Dealing with difficult people is a skill. Managing them effectively involves a number of key principles:
1. Controlling yourself
If you allow yourself to get sucked into an emotionally charged situation driven by someone who is in a negative state of mind, then things are likely to get worse. Strong emotions lock attention in an “all or nothing” way and limit access to your conscious (thinking) brain, which in turn makes it harder to think, negotiate and communicate effectively. One of the best ways to control your own emotional level is to use the 7/11 breathing technique described in this month’s article on stress and anxiety. The more you do something, the more deeply it is embedded into your brain and the more quickly and effectively it will work, so really practising this technique will stand you in good stead when trying to stay calm and in control.
2. Building rapport
Rapport building involves consciously, but subtly, mirroring or matching the other person’s body language, intonation (speed and pitch of delivery defines your emotional tone) and words. This gives the subconscious message to the other person that you are communicating well and in harmony. Communication happens 55% through body language, 38% through the way you use your voice and only 7% through the words you actually use. When you are speaking on the telephone, the other person will be paying more attention to your intonation than normal, given that there is no body language to “read”, so it’s even more important to be especially careful with this during difficult telephone calls. Of course you would not mirror any aggressive body language of the other person, but if that person is standing and you are sitting down, slowly standing and turning towards him or her, ideally at a 45-degree angle, would show respect (standing quickly or facing the person directly, on the other hand, can be interpreted as confrontational). Likewise, meeting the other person’s emotional tone halfway if he or she is very worked up will help rapport. There is nothing worse than speaking really slowly and quietly to a person who is speaking quickly and loudly. Once rapport is established, you can start to slow and calm things down.
3. Listening to understand
The other person needs to know that you are listening, and that you understand his or her feelings, perceptions and the problems that underlie his or her position. Using what is called “active listening”, by providing a response such as, “I can see that this has been really difficult for you”, gives the other person your full attention and allows you to check that you have understood properly and that you empathise. Validation of feelings leads to a lowering of emotional arousal and will help to calm the other person down.
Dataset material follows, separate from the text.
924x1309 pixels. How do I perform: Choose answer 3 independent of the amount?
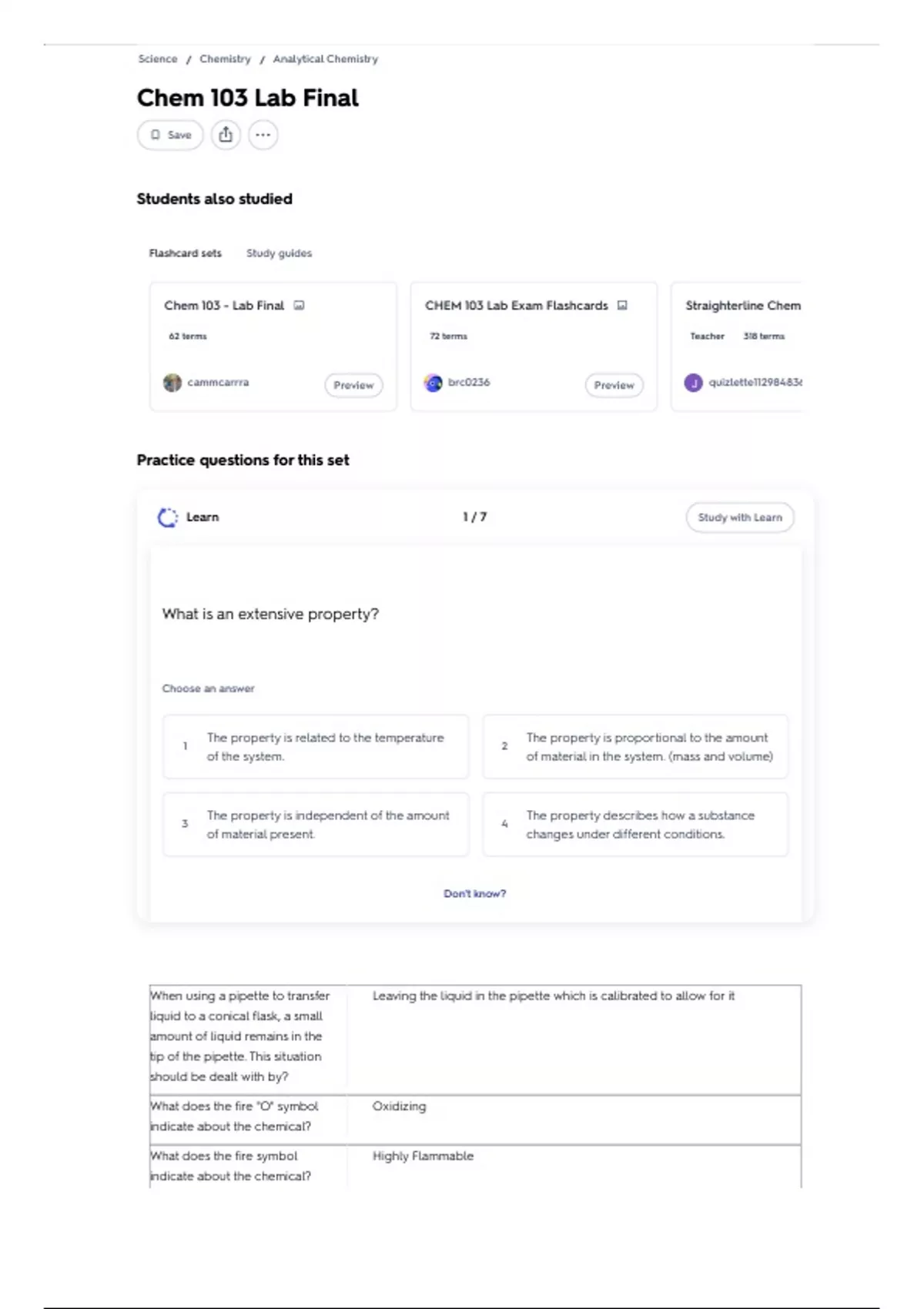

Ask the other person questions that will help explain what he or she means if anything is unclear, and periodically summarise what the person has said to check that you have understood; say something like, “What I would like to do is summarise what we have discussed to make sure I have understood this correctly”. Use the other person’s name from time to time.
4. Agreeing upon the next steps
Before the conversation ends, be clear about what will happen next and when, taking care to agree only to steps which are wholly within your control, and then make sure that what has been agreed upon actually happens.